Our world today needs to hear these words. Each of us needs to hear these words. God sees each of us and loves each of us exorbitantly. God seeks to enter in to our hearts and be born within us. No one is too young or too old, too rich or too poor, to insignificant to be included in God’s concern and mercy. Mary’s song of hope looks forward to a vision of the restoration of the whole human family. She saw in the birth of her son the establishment of justice that makes it possible for all people to thrive, to reach the potential for which they were created, to experience the joy and the life that God intends for us all.

All of us are called to sing Mary’s song with joy and hope. And we do this when we join in lifting up the lowly, filling the hungry, and restoring those who have lost hope. Meister Eckhart says, “We are all meant to be mothers of God. What good is it to me if this eternal birth of the divine Son takes place unceasingly, but does not take place within me? What good is it to me for the Creator to give birth to his Son if I do not also give birth to him in my time and my culture. This, then, is the fullness of time: When the Son of Man is born in us.”[1]

Mary prefigures in her song, her son Jesus’ mission statement when speaking in the synagogue he says,

“The Spirit of the Lord is upon me,

because he has anointed me

to bring good news to the poor.

He has sent me to proclaim release to the captives

and recovery of sight to the blind,

to let the oppressed go free,

to proclaim the year of the Lord’s favour.’ (Luke 4:18-19)

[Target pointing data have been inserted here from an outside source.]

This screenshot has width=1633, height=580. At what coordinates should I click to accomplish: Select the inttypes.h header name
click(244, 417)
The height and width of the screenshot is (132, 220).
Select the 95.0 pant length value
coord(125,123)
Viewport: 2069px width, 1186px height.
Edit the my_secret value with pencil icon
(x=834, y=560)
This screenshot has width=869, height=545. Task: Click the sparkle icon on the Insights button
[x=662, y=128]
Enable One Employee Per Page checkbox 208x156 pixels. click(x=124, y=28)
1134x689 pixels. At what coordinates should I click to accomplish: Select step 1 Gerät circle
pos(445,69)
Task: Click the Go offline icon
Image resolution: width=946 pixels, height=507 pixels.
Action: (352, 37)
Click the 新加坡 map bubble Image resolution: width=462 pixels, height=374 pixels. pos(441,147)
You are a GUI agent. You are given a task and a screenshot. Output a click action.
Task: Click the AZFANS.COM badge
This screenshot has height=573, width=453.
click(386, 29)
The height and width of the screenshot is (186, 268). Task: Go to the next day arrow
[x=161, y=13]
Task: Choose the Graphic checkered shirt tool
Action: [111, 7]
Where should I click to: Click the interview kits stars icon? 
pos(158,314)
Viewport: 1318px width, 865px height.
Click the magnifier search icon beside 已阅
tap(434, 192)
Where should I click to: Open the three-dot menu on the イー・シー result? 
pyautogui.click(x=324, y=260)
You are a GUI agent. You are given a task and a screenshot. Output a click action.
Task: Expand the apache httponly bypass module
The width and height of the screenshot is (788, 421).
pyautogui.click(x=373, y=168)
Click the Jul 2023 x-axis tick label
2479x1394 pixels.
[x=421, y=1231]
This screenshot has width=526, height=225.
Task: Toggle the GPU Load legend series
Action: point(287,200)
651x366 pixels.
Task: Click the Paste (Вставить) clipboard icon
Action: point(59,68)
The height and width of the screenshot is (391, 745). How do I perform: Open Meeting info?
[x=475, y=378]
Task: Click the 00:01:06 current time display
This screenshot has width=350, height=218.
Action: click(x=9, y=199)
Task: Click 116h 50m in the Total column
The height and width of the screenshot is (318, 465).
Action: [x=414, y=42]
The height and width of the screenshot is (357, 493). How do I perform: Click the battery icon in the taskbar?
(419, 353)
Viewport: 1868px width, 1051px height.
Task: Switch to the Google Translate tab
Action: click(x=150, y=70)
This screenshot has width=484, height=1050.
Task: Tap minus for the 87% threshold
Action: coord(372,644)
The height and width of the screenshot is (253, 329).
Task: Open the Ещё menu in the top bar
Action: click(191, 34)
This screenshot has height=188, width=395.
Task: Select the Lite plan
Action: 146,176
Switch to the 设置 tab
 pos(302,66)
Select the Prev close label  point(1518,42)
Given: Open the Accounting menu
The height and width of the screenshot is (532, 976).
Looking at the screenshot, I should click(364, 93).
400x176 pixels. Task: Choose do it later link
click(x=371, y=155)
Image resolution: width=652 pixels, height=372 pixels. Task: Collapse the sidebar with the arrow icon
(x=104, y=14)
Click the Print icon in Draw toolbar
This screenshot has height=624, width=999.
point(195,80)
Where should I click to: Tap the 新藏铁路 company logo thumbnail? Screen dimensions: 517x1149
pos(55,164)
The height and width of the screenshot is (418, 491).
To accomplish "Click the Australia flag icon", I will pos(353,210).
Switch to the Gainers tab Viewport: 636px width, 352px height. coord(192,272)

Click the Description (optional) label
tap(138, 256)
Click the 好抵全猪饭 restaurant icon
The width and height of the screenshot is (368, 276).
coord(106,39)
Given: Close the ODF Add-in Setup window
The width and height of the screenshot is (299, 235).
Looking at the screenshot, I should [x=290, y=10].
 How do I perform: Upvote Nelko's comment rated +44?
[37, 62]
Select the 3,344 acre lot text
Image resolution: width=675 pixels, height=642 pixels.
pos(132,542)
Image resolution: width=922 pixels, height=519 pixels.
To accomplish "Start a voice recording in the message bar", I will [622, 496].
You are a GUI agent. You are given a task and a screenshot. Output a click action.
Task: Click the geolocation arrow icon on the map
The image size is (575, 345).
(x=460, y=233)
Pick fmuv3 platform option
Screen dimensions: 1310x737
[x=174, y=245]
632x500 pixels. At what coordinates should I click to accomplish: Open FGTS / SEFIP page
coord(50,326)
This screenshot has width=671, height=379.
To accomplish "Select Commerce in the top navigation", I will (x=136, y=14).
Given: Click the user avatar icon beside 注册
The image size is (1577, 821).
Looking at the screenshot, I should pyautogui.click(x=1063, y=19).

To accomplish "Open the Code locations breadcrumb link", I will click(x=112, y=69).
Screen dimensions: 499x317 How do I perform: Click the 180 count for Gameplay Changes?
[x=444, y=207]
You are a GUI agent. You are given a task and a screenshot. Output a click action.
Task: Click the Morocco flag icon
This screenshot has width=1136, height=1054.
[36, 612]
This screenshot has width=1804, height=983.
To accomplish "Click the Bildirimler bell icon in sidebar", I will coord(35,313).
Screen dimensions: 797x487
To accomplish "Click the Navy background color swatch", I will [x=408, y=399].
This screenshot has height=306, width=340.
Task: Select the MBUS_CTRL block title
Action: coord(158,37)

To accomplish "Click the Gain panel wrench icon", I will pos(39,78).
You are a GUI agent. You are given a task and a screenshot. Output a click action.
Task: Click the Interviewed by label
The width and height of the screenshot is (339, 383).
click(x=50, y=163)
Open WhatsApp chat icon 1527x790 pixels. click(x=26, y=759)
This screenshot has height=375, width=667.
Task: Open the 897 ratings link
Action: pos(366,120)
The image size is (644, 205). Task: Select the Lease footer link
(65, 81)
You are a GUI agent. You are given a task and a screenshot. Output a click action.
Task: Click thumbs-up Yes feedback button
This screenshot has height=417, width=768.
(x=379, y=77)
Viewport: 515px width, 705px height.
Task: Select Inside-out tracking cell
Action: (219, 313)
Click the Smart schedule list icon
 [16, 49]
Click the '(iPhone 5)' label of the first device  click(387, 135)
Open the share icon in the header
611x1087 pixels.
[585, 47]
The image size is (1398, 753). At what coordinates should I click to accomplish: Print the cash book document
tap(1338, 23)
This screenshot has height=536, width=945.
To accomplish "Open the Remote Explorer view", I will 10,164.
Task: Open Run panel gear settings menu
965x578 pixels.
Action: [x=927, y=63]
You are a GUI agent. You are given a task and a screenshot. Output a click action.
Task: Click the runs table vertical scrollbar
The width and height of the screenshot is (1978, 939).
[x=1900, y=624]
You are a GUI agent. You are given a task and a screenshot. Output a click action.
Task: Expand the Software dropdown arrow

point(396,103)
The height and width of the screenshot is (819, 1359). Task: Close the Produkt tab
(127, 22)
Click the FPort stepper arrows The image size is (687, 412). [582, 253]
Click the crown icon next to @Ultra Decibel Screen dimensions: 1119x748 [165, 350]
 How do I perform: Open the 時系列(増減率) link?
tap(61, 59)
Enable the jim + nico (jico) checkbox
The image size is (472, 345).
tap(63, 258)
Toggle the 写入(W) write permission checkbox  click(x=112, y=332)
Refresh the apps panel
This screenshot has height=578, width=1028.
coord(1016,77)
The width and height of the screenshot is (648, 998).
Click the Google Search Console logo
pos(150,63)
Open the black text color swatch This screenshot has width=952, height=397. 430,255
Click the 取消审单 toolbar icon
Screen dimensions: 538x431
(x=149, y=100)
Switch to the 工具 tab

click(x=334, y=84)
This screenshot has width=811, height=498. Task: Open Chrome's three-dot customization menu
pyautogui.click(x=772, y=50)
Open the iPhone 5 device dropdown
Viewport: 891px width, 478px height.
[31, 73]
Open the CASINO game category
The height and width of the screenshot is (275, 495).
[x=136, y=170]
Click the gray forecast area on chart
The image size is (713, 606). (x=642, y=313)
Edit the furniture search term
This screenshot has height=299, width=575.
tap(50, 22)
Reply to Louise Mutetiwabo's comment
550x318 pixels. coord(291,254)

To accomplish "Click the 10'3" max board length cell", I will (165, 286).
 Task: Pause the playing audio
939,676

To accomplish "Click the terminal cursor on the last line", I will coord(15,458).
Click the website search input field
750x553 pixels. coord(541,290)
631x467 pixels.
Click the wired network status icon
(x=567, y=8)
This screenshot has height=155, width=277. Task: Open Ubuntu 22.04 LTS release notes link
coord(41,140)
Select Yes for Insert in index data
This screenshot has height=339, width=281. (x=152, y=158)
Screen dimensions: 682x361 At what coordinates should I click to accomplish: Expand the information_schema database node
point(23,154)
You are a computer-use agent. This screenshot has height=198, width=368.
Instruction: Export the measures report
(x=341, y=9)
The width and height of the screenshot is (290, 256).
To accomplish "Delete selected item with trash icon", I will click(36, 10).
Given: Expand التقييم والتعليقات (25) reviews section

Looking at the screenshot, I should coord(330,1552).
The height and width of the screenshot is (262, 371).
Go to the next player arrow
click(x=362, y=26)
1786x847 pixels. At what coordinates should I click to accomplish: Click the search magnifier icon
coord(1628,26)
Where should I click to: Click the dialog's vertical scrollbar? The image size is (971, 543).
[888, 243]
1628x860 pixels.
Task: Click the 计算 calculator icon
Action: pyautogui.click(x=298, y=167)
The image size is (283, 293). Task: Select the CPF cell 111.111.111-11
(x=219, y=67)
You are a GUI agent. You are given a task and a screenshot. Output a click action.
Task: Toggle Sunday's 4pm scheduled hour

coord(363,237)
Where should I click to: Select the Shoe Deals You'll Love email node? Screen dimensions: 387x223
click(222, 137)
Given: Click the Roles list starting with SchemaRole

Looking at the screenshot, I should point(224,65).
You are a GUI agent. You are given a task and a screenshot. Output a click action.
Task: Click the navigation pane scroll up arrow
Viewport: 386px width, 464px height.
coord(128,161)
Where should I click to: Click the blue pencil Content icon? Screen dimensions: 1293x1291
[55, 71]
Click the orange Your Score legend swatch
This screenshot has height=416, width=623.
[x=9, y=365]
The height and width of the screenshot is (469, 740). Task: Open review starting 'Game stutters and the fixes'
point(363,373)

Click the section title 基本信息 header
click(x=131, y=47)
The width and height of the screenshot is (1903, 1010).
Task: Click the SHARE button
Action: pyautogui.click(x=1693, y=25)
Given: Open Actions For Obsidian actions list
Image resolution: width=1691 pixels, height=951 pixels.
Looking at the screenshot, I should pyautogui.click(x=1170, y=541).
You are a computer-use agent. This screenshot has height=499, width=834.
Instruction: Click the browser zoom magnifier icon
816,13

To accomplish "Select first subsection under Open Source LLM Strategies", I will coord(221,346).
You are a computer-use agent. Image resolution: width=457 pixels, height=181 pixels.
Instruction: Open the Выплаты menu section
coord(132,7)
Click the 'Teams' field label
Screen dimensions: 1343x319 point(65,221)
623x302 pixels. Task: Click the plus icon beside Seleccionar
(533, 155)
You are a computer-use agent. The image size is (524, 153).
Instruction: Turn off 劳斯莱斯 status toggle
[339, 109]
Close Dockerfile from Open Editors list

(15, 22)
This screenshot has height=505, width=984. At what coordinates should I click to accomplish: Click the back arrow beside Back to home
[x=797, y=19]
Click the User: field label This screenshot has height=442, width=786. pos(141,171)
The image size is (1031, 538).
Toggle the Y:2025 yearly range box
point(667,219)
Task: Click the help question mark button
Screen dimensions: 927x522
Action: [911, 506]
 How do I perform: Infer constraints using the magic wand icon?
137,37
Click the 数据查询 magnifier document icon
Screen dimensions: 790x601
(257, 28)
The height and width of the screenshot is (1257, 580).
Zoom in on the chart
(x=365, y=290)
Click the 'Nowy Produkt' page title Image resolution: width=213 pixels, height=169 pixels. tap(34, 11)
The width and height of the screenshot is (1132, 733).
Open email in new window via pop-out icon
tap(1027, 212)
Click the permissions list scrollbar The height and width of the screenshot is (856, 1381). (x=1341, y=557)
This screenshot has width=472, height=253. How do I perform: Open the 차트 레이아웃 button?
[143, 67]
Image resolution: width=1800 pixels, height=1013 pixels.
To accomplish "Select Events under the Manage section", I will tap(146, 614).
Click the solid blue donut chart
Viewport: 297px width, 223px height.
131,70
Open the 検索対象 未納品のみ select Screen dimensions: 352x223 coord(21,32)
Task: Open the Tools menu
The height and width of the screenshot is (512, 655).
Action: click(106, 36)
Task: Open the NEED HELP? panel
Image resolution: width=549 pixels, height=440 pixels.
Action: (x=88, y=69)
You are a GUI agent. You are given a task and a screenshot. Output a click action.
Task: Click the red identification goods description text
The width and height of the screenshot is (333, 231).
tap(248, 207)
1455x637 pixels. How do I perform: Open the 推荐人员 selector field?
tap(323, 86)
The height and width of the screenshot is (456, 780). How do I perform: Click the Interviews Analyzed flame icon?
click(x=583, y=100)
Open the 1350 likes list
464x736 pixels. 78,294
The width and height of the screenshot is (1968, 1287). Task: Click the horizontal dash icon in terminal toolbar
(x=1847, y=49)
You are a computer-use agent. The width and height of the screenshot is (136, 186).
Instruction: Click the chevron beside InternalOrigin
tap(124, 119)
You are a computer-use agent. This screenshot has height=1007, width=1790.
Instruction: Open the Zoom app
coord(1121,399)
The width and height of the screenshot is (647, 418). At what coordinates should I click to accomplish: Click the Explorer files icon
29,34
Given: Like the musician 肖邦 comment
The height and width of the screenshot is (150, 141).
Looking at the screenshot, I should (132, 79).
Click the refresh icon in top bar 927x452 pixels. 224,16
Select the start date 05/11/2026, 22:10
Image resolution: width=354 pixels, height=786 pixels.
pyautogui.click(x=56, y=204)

Jesus came to bring God’s work of making all things new, of setting to right the wrongs, and lifting the burdens we all carry. In Advent and Christmas we are called to focus our attention on God’s work in this broken world. It is a time of looking for the salvation that God has promised, and a time of singing for joy over what God is doing among us. It is a time to celebrate the work of restoration God is carrying out in the human family—the whole human family. And it is time for us to join in that work.

In Advent we sing because we long for something better than the violence and suffering and injustice all around us.  We long for the kindness and generosity and compassion of our God being fulfilled for all the peoples of the world.  We sing because we long for “peace on earth, and mercy mild”; it is the heart and soul of our faith. We sing because of the good news that in Jesus the Christ God has entered this world definitively to set everything right and to make all things new. And we sing because in and through this marvelous event, “light and life to all he brings.”

This song of hope is what enables us to look past our fears, our doubts that we can make a difference, our being overwhelmed over the troubles of this world and know that God has and will do great things for and through us. This joyful faith is what gives us energy to sustain our love as we join in God’s work of transforming all creation by making a difference no matter our station in life, no matter our age or what burdens we bear. God looks with favor on us all. We like Mary are invited to make a place in us for God to be born. Christ is always with us, seeking room in our hearts. For us! May we in this time of Advent, as we move to the celebration of Jesus being born into our lives, experience the divine joy of believing that God will do what God promises. Happy are we who believe!

[1] Meister Eckhart. Oliver Davies (trans.) Selected writings. London: Penguin Books, 1994.